The Health Informatics Centre (HIC) at University of Dundee establishes a remote-access “Safe Haven” environment to protect data confidentiality, satisfy public concerns about data loss and provide data management assurance to Data Controllers.
2013
A project, initially named the Creation of a National Clinical Imaging Research Dataset for Scotland, was established in 2013 as part of the Farr Scotland research programme. This project was the first concrete step in establishing a Scottish Medical Imaging (SMI) capability, it addressed the technical and data governance challenges in obtaining a research copy of the National PACS data and hosting this data within the extended National Safe Haven Infrastructure (managed by Edinburgh University under the control of NSS).
2016
EPCC now infrastructure providers for Scotland’s National Safe Haven. The NHS National Services Scotland (NSS) national safe haven service implementation work started in September 2015 with the live service rolled out during December and January 2016. (blog post)
2017
NSS and EPCC working with the Health Informatics Centre at the University of Dundee to provide researchers with access to the Scottish NHS imaging data (X-ray, CT, MRI, ultrasound etc) dating from 2010 onwards. (blog post)
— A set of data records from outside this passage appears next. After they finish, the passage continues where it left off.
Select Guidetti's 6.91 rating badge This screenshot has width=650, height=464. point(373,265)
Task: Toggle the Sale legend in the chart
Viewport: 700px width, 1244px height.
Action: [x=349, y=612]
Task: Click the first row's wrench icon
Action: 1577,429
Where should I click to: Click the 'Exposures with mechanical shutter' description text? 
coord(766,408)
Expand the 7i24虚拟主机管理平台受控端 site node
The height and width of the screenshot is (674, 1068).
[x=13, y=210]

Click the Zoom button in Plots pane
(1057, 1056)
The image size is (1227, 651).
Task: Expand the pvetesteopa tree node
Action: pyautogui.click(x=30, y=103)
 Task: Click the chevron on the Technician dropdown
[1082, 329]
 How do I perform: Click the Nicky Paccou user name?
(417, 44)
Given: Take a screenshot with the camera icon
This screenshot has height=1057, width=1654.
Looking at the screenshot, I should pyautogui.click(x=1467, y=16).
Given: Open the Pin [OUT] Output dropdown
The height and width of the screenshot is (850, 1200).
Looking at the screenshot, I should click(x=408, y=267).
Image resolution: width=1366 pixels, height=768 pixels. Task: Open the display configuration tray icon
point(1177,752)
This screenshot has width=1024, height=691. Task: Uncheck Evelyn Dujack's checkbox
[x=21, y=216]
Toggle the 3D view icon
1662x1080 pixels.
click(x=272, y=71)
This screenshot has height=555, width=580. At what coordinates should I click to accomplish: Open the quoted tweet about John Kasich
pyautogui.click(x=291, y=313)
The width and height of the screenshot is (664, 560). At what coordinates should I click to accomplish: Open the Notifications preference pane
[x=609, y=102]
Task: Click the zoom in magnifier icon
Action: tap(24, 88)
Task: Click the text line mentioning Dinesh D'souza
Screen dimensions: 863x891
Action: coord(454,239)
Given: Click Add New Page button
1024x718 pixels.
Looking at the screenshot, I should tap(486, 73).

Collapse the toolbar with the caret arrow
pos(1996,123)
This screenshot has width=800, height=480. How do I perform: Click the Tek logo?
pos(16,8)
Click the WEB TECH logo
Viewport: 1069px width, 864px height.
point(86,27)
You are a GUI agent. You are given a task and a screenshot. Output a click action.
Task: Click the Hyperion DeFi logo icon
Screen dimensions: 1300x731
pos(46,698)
Scotland now has a large collection of digital medical images going back to 2010. (blog post)
2018
12 month collaboration between eDRIS / EPCC and Health Informatics Centre at the University of Dundee to deliver a Minimum Viable Product (MVP) in the form of a technology platform to support handling and de-identification of clinical images.
November, a pan-Scotland collaboration of 15 partners from across academia, industry, and the NHS has been awarded £10M by Innovate UK to establish a Scottish centre of excellence in medical imaging and digital pathology with artificial intelligence (AI). The Industrial Centre for Artificial Intelligence Research in Digital Diagnostics (iCAIRD) will be centred at the University of Glasgow’s Clinical Innovation Zone at the Queen Elizabeth University Hospital. (see SINAPSE article)
2019
Scottish Medical Imaging (SMI) Service project takes technology delivered by the MVP project and turns it into a service through which researchers can request and access research-relevant cohorts including image data.
April, a Scottish consortium of partners from academia, industry, and the NHS has been awarded £3.8M for a project entitled InterdisciPlInary Collaboration for efficienT and effective Use of clinical images in big health care RESearch (PICTURES). Led by the University of Dundee, in partnership with the University of Edinburgh, Abertay University, NHS Scotland, and industry collaborators, the project received funding through an MRC Industry Collaboration Agreement, with additional support from EPSRC and as part of HDR UK. (see SINAPSE article)
August, PICTURES officially kicks off (see UoD info on MRC funding details)
2020
March, a new Project Manager joins the PICTURES project.
Soft launch of SMI Service on 30th November
2021
Population and System Medicine Board (PSMB) review the PICTURES mid-point report and recommend the project continue as planned based on benefits delivered to date
2023
Publishing and promotion of key solutions:
Video
• SMI Overview (11 mins)
Posters
• Text-based Medical Image Classification by Body Part.
• Natural Language Processing of Radiology Reports.
• Identifying MRI sequence type from pixel data.
• Scottish Medical Imaging (SMI).
Publications
◦ The Scottish Medical Imaging Archive: 57.3 million Radiology Studies Linked to their Medical Records
◦ Next-Generation Capabilities in Trusted Research Environments: Interview Study.
2024
July, PICTURES 5-year programme grant ends.